Напрашивался вывод, что либо тайник слишком хорошо спрятан, либо его здесь вообще нет. Подумав, Джеймс сразу же отверг второй вариант: где-то же Лемюэль скрывал свою самую главную ценность и свою же главную тайну…
Неизученным оставалось только стоявшее у окна древнее бюро, которое выглядело так, будто принадлежало еще самому основателю рода Лемони: темное дерево, резьба в виде листьев плюща, ножки — звериные лапы и потемневшие от времени бронзовые ручки.
Джеймс подошел к бюро и опустил крышку-стол. С первого взгляда ничего примечательного внутри не было: письменные принадлежности, аккуратно расставленные баночки с чернилами, писчая бумага и стопка конвертов.
Переписка кузена Джеймса особо не интересовала — пришел он сюда не за ней, и все же любопытство взяло верх.
Взяв конверты, Джеймс начал их перебирать — все письма были адресованы, конечно же, Лемюэлю. В графе «отправитель» стояло: «Тремпл-Толл, ул. Грейсби, 18, Роджер М. Хоггарт».
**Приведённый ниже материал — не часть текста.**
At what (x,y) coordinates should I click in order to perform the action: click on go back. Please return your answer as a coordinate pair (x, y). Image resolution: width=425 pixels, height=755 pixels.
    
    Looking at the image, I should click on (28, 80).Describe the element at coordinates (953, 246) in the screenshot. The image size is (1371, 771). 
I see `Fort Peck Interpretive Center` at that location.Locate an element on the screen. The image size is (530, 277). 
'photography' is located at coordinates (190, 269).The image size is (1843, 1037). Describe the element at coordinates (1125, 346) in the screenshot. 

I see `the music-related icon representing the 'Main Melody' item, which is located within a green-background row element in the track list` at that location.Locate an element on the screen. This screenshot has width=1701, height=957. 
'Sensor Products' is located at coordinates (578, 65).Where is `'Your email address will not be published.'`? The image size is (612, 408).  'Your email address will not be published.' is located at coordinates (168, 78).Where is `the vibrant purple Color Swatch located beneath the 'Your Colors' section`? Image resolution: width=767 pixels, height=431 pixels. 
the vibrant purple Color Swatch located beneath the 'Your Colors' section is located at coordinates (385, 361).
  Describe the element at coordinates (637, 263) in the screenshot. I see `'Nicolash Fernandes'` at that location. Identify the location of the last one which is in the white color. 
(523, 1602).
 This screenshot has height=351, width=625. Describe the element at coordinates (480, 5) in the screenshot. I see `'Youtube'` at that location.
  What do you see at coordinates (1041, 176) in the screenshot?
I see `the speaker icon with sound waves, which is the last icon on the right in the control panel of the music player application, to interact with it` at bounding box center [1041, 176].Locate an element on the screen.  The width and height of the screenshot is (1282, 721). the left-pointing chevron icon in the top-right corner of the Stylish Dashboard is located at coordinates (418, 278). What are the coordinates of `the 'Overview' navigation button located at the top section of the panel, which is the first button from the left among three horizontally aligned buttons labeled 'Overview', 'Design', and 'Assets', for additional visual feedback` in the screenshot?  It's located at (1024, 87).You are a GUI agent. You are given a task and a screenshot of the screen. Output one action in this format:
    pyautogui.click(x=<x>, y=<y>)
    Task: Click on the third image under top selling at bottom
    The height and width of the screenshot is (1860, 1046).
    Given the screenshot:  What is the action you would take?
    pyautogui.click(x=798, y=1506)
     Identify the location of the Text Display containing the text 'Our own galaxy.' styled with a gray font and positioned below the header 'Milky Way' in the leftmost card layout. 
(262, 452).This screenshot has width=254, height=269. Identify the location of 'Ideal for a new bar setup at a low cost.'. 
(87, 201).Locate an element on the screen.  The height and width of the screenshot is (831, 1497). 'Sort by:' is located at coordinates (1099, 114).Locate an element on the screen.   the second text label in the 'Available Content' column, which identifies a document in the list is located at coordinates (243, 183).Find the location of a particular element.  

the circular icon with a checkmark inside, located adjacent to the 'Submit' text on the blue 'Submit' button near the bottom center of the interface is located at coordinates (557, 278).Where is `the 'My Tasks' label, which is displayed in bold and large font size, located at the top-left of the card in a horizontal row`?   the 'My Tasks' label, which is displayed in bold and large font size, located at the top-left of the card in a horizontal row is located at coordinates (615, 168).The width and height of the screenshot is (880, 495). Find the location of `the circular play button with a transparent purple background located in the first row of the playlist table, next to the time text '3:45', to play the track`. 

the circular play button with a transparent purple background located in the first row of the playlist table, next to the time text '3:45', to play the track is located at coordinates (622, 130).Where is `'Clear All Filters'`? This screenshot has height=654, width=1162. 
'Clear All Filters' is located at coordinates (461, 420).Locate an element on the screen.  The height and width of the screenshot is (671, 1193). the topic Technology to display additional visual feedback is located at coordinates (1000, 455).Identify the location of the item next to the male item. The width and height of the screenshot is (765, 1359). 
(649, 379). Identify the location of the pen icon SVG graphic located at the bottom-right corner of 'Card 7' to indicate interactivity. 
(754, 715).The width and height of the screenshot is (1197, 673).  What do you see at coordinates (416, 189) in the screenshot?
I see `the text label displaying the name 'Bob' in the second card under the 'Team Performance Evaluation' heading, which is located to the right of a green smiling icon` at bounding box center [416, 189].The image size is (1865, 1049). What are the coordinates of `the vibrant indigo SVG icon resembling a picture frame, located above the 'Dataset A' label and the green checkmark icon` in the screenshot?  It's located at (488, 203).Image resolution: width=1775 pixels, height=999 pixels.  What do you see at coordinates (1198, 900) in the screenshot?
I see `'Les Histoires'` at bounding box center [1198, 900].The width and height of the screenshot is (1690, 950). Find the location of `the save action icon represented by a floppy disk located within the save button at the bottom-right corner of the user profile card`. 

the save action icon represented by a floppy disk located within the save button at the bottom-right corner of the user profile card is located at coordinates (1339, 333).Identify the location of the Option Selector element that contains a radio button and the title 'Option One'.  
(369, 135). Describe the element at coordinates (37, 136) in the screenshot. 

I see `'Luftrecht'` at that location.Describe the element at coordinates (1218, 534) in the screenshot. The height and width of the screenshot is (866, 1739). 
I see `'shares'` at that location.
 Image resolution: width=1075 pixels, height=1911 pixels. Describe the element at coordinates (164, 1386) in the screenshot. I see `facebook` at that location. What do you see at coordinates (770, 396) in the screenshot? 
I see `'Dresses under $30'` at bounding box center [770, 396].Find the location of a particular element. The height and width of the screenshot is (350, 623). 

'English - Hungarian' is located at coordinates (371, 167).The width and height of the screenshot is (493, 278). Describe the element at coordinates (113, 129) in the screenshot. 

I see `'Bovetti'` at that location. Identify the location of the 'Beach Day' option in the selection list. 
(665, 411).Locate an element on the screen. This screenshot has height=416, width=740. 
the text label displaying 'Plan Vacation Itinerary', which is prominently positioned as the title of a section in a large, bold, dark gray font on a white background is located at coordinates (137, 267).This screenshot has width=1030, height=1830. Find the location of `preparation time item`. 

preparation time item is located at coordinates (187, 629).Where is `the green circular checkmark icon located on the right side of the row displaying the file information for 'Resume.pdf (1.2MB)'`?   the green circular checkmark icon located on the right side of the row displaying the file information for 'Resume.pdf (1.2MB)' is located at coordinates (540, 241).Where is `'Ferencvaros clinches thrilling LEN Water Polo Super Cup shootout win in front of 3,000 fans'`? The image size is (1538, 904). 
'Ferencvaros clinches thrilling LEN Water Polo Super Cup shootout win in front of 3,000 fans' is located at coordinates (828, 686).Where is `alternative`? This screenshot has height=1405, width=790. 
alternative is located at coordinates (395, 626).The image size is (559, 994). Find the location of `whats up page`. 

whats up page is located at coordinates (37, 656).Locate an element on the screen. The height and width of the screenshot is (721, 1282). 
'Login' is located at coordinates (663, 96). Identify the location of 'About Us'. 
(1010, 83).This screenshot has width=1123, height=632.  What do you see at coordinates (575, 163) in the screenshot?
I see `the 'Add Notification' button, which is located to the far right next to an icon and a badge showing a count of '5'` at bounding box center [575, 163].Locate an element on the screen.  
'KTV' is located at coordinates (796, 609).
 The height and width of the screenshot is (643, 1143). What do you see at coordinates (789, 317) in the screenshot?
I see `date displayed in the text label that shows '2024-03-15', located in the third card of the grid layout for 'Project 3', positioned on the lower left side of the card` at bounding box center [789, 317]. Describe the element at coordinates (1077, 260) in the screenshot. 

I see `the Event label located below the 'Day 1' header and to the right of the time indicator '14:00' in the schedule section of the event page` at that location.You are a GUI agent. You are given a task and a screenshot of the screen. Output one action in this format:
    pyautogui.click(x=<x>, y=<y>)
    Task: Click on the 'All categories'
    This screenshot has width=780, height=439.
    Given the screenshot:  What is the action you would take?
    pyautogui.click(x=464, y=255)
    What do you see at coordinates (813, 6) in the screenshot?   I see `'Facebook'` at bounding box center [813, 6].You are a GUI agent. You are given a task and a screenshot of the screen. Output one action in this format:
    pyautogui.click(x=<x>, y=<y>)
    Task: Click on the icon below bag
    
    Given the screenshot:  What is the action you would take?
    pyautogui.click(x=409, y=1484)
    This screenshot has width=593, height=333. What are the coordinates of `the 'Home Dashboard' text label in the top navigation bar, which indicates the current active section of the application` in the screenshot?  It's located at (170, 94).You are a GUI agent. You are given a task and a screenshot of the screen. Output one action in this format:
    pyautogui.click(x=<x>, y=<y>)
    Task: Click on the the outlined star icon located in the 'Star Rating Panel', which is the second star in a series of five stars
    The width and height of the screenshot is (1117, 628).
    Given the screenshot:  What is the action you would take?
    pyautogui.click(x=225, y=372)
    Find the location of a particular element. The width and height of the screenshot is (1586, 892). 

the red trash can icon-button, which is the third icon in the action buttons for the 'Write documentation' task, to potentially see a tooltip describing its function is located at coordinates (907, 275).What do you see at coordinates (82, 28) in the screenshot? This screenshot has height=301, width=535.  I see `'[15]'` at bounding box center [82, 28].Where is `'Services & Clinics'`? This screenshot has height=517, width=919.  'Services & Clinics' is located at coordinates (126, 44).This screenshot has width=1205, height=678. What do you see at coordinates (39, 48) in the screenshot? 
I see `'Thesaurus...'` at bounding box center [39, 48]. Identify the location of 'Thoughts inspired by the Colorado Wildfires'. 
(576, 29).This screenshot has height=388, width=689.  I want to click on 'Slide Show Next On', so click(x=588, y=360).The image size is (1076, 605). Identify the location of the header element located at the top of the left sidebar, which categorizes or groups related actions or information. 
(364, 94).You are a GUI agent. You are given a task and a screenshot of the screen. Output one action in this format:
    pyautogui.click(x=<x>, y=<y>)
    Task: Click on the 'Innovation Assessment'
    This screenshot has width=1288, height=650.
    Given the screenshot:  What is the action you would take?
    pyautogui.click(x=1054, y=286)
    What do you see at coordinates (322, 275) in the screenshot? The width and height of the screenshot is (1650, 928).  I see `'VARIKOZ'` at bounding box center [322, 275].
Джеймс открыл один из конвертов и развернул письмо:
«Дорогой мистер Лемони!
Учитывая описанные вами наблюдения, я вынужден сделать неутешительный вывод: болезнь прогрессирует. Расщепление не просто продолжается, но усиливается. Как по мне, вы слишком беспечно относитесь к увеличению количества «посетителей». Это явный признак ухудшения, и, в отличие от вас, я не могу позволить себе отнестись к нему снисходительно.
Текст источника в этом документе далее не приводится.